The way the links are organized looks something like:

/usr/bin/python -> /usr/local/bin/python2.7
/usr/bin/python2 -> python2.7
/usr/bin/python3 -> /usr/bin/python3.9

The links are in the /usr/bin directory, but they're found from anywhere because this directory is in the PATH environment variable. You can list all of the links in /usr/bin with the following command:

find /usr/bin -maxdepth 1 -type l -ls

If this is all a bit confusing, just remember this:

When you run python or python3 from the terminal, the operating system redirects you to the actual version of Python that gets run. If you want to change the version of Python that gets run when you type either of these commands, you need to change where these commands get redirected to.

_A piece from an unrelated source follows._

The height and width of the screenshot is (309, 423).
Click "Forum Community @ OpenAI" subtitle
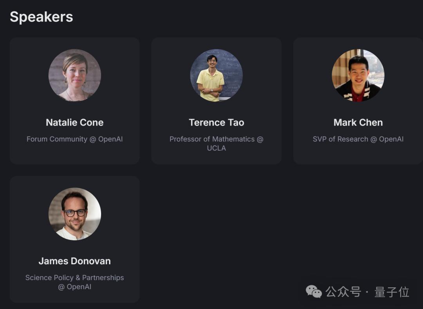click(74, 139)
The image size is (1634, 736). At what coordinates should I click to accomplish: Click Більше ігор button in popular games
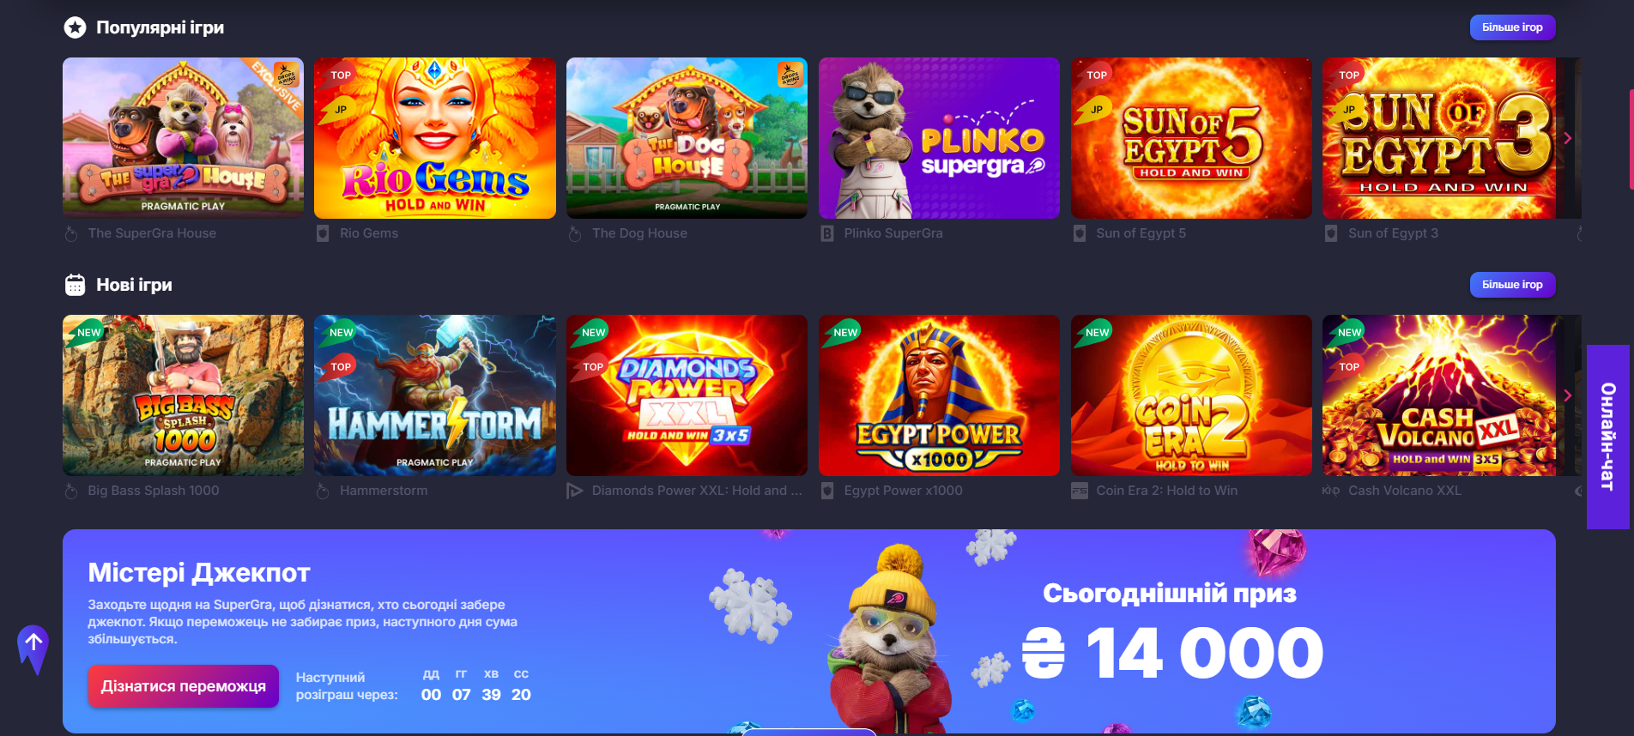[1512, 27]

To do this, you need to do three things:

1. Find out where your new version of Python is. Linux has a command to help you do this; assuming you're still working with a version of Python 3.10 as shown in the example above:

which python3.10

Note that you only need the major and minor version numbers of the Python interpreter you installed.

2. Delete the existing symbolic links. This looks like you're deleting a directory, but it's only a link:

sudo rm python

3. Recreate the python link to the version of Python you want to use. Use the path from step 1 - assuming this was returned as /usr/local/bin/python3.10:

sudo ln -s /usr/local/bin/python3.10 python

Now check to make sure it all worked:

python --version

If you want to map python3 to the new version of Python, just repeat this with the python3 alias, e.g.:

sudo rm python3
sudo ln -s /usr/local/bin/python3.10 python3
python3 --version

Summary

If you followed the steps above, you'll have a new version of Python running on your Raspberry Pi. You should have avoided the zlib problen that seems to affect building Python of the Pi. All of the links that used to point to the original version of Python now point to the new version, and any new virtual environments you create will now use that version instead.

If you need to add a new version after this, just run the script again, and the re-assign the symbolic links.